People ex rel. Harrington v Cully
2013 NY Slip Op 00579 [103 AD3d 1093]
February 1, 2013
Appellate Division, Fourth Department
Published by New York State Law Reporting Bureau pursuant to Judiciary Law § 431.
As corrected through Wednesday, March 27, 2013


The People of the State of New York ex rel. David P. Harrington, Appellant,
v
Malcolm R. Cully, Superintendent, Collins Correctional Facility, Respondent.

[*1] Michael J. Stachowski, P.C., Buffalo (Michael J. Stachowski of counsel), for petitioner-appellant.

Eric T. Schneiderman, Attorney General, Albany (Laura Etlinger of counsel), for respondent-respondent.

Appeal from a judgment (denominated order) of the Supreme Court, Erie County (Christopher J. Burns, J.), entered September 16, 2011 in a habeas corpus proceeding. The judgment dismissed the petition.

It is hereby ordered that the judgment so appealed from is unanimously affirmed without costs.

Memorandum: Petitioner appeals from a judgment dismissing his petition seeking a writ of habeas corpus on the ground that he was denied effective assistance of counsel in connection with his plea of guilty. We affirm. It is well established that a petition for habeas corpus relief is not a proper vehicle for raising a contention of ineffective assistance of counsel (see People ex rel.

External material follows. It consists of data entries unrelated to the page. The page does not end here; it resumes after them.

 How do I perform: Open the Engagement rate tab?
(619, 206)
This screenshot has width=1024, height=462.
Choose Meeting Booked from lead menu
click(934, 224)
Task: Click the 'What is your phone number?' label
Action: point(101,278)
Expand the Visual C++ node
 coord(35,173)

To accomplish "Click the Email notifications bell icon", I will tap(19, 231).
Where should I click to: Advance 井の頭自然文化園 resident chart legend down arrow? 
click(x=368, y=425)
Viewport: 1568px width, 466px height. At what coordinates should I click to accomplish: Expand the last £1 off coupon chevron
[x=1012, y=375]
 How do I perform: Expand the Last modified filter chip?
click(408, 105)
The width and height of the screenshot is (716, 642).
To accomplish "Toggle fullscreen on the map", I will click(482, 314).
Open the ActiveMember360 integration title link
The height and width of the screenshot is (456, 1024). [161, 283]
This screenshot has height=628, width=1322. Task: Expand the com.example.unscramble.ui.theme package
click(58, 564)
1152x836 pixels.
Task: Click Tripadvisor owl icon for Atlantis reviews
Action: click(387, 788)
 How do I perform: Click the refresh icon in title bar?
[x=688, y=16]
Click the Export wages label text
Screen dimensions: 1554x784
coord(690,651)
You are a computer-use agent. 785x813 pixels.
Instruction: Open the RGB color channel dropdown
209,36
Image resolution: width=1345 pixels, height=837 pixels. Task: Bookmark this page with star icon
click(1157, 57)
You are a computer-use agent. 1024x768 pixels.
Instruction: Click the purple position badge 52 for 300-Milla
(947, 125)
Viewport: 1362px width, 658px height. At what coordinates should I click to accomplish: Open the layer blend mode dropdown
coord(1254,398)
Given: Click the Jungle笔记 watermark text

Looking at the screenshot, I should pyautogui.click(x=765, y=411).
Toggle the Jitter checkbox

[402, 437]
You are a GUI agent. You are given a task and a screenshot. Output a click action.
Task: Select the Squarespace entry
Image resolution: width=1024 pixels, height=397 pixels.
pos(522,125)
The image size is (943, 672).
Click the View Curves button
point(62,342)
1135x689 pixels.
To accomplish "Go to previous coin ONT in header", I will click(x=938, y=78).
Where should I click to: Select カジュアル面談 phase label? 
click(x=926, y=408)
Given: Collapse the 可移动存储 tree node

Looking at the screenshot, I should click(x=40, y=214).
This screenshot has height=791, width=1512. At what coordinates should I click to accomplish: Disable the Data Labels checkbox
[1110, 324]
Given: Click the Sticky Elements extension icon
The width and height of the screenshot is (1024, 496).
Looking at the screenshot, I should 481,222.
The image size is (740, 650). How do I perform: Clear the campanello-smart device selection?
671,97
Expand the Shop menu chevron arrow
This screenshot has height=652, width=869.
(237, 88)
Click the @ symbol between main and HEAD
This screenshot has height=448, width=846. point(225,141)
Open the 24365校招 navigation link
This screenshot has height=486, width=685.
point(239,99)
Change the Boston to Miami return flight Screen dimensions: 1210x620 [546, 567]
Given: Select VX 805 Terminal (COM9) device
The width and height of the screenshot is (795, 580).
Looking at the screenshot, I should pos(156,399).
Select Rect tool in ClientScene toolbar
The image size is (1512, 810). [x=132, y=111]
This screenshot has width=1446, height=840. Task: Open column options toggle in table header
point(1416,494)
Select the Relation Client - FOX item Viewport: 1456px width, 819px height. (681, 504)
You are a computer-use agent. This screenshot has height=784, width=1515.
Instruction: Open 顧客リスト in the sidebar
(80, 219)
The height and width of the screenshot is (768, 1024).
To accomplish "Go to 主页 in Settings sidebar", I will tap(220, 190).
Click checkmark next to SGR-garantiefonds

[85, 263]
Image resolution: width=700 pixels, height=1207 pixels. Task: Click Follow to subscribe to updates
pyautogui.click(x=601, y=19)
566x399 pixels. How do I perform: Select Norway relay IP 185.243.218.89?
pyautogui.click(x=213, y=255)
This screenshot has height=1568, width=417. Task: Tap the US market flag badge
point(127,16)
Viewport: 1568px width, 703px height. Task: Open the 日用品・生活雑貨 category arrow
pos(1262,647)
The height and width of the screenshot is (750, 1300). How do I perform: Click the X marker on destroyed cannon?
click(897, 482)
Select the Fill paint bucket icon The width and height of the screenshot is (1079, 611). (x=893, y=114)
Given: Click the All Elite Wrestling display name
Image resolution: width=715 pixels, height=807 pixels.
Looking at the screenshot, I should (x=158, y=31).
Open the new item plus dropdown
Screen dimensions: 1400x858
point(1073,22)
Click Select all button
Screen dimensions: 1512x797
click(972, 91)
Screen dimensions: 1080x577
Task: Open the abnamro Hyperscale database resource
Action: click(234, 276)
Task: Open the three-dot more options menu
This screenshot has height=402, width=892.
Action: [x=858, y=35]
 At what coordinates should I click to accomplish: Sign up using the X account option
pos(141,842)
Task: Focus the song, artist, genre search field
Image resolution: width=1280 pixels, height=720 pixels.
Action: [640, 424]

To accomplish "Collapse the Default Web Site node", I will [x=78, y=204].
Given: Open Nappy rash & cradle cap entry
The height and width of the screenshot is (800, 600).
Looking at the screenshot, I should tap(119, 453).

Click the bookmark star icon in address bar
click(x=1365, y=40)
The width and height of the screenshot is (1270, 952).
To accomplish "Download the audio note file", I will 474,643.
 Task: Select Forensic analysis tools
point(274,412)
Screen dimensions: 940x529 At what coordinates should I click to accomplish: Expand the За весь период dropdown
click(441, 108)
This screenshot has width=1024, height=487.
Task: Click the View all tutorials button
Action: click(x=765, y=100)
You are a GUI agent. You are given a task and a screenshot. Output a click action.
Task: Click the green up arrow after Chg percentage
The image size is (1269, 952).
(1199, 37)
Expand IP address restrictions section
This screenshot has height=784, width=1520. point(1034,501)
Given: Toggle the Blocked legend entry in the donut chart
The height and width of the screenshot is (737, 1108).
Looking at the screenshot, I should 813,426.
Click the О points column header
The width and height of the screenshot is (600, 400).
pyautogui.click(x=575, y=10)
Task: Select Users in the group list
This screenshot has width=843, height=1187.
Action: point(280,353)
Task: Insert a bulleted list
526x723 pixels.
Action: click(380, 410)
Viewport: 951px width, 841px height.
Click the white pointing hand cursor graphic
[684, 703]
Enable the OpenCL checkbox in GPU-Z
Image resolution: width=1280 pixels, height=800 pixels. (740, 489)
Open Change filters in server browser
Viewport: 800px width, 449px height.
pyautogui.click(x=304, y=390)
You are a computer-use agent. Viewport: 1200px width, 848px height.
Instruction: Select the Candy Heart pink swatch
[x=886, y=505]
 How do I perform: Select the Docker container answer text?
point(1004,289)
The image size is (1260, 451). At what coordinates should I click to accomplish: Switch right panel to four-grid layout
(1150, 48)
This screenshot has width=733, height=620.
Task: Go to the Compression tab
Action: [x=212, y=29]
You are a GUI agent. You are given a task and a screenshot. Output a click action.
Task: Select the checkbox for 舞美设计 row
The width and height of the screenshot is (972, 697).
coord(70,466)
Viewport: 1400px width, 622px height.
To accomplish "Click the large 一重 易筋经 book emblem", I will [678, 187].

Hinton v Graham, 66 AD3d 1402, 1402 [2009], lv denied 13 NY3d 934 [2010], rearg denied 14 NY3d 795 [2010]). Even assuming, arguendo, that petitioner's contention had merit, we would conclude that petitioner is not entitled to the relief sought, i.e., immediate release (see id.; People ex rel. Smith v Burge, 11 AD3d 907, 908 [2004], lv denied 4 NY3d 701 [2004]; see generally People ex rel. Kaplan v Commissioner of Correction of City of N.Y., 60 NY2d 648, 649 [1983]). Present—Scudder, P.J., Peradotto, Carni, Whalen and Martoche, JJ.